Keith Brigham McMullin (born August 18, 1941) has been the CEO of Deseret Management Corporation since April 2012.

McMullin is a prominent leader of the Church of Jesus Christ of Latter-day Saints (LDS Church) and has been a general authority since 1995.  He was the second counselor in the presiding bishopric of the LDS Church from 1995 to 2012, at which time he was designated an emeritus general authority of the church.

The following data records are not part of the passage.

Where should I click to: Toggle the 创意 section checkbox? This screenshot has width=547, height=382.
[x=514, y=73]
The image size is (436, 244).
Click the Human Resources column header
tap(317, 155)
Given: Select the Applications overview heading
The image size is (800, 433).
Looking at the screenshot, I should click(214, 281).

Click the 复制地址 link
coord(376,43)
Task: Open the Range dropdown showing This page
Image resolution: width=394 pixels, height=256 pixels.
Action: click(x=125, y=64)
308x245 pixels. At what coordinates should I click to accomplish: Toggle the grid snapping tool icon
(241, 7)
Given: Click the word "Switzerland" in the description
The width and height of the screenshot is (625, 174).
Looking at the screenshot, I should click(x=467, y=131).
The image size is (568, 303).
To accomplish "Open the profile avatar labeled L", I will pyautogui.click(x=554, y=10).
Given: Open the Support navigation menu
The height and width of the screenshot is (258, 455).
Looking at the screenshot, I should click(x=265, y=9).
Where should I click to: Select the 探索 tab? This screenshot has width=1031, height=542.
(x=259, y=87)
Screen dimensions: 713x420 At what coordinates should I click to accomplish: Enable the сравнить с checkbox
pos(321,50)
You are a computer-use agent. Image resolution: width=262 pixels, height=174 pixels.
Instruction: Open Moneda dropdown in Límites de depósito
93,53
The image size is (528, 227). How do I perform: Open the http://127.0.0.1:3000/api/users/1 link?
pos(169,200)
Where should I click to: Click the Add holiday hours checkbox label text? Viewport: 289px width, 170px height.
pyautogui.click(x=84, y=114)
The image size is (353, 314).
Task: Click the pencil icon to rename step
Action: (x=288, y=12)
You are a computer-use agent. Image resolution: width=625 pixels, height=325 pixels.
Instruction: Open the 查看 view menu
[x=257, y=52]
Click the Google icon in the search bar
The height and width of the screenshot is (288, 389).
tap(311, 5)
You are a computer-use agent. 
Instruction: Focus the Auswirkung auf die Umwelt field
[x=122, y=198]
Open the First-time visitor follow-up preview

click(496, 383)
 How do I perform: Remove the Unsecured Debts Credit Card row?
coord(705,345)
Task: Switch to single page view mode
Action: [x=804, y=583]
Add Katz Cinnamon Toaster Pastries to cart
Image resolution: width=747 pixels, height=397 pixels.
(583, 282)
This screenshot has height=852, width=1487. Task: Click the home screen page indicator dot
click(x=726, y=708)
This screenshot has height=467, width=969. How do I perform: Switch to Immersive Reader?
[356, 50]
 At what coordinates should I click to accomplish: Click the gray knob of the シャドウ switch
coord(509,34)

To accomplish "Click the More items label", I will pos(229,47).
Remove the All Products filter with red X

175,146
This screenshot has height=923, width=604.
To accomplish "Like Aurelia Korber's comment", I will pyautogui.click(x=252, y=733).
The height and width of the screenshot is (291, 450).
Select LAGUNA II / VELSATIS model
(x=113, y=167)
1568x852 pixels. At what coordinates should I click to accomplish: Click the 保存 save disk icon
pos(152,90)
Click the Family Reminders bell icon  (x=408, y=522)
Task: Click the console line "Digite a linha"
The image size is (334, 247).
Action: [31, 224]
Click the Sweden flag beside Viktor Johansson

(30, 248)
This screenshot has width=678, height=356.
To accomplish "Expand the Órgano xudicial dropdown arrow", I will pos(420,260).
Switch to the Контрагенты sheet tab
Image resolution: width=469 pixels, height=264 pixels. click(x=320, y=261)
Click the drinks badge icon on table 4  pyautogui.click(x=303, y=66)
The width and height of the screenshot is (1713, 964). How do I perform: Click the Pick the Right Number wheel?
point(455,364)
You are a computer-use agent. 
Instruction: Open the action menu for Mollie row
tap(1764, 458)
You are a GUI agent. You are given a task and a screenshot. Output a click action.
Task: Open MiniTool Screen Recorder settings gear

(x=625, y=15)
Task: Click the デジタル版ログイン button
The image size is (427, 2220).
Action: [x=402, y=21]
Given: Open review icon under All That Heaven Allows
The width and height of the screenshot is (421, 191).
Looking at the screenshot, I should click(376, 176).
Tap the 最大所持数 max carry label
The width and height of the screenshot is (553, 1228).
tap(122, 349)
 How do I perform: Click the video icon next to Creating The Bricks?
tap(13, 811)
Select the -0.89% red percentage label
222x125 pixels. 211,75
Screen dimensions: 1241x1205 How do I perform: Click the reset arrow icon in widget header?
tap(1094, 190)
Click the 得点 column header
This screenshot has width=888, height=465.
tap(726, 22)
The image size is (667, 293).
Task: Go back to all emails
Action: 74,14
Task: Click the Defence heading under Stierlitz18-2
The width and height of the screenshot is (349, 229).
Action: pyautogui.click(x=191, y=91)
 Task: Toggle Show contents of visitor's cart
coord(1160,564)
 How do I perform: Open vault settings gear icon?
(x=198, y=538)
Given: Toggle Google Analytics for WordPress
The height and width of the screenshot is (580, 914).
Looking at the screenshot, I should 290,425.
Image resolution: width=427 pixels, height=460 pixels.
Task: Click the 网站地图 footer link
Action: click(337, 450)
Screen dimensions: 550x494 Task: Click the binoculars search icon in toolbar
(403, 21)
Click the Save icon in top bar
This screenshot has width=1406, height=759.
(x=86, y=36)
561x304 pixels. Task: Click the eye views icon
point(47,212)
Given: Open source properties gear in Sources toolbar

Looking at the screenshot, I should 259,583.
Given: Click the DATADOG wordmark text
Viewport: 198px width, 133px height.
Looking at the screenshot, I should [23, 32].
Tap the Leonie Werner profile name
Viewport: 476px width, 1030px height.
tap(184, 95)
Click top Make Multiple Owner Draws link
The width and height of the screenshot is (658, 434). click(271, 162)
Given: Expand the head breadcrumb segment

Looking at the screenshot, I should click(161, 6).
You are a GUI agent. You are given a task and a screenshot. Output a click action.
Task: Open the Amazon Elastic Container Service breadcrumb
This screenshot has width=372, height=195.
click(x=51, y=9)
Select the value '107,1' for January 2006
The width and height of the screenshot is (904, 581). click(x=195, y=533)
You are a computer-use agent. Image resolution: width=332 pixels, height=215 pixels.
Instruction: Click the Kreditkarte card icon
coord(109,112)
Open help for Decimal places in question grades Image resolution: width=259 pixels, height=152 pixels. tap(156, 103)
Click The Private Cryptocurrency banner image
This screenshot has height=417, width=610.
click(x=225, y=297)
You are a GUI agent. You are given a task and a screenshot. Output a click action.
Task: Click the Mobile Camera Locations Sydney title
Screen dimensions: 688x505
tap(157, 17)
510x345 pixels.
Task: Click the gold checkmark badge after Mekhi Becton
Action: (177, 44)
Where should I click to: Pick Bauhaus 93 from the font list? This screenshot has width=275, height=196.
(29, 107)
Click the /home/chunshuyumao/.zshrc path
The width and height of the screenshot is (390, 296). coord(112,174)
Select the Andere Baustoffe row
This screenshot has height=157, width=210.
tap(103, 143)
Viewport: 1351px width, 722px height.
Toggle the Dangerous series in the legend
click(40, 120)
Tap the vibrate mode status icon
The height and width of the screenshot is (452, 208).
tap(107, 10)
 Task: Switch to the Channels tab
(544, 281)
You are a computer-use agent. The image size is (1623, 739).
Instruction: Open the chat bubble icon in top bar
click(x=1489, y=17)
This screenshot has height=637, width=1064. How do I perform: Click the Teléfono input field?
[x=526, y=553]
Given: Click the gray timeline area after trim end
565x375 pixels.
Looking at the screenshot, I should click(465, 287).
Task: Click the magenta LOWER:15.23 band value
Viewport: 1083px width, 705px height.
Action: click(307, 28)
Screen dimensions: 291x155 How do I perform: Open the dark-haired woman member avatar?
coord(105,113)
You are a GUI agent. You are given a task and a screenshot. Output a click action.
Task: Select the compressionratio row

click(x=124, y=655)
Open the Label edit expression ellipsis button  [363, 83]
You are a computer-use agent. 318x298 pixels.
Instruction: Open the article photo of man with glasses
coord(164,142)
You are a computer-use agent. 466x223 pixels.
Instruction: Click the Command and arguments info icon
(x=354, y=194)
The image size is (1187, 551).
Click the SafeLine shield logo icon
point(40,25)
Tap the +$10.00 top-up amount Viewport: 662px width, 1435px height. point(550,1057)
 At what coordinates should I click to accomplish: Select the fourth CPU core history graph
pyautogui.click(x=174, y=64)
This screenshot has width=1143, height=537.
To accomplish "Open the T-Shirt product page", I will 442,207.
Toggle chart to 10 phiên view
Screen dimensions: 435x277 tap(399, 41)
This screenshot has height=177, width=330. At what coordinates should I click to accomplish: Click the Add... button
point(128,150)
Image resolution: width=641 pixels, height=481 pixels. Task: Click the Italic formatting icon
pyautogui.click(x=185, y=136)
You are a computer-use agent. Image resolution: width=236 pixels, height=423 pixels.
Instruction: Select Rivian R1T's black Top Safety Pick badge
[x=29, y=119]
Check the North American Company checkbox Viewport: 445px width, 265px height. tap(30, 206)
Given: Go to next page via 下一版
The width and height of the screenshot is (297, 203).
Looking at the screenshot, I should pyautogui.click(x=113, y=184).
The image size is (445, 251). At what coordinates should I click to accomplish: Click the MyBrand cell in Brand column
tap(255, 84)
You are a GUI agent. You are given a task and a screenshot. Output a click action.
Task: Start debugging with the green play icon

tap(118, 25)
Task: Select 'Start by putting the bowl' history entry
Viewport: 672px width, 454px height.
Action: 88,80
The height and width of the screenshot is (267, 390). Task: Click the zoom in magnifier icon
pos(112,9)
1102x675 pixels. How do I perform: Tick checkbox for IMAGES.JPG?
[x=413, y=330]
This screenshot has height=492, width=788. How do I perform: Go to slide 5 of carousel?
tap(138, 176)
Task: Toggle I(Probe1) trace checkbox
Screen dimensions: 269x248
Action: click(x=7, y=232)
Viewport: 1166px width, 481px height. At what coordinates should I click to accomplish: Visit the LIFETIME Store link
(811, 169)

McMullin was born in St. George, Utah and is a banking and finance graduate of the University of Utah. He worked for the Ford Motor Company as an investment and financial analyst and also managed several small businesses. In 2016 McMullin was elected chairman of the board of governors for the Salt Lake Chamber.

LDS Church service
Prior to his call as a general authority, McMullin served as a mission president in Germany, where he also served as an LDS Church missionary as a young man. McMullin has also served in the church as a bishop and stake president. Prior to his call to the Presiding Bishopric, he served as managing director of the church's Welfare Services Department for ten years.

Personal life
McMullin married Carolyn Jean Gibbs McMullin and they are the parents of eight children.

See also 
 Council on the Disposition of the Tithes
 Richard C. Edgley

References

External links
Keith B. McMullin: Latter-day Saint official profile

1941 births
20th-century Mormon missionaries
American Mormon missionaries in Germany
American general authorities (LDS Church)
Counselors in the Presiding Bishopric (LDS Church)
Latter Day Saints from Utah
Living people
Mission presidents (LDS Church)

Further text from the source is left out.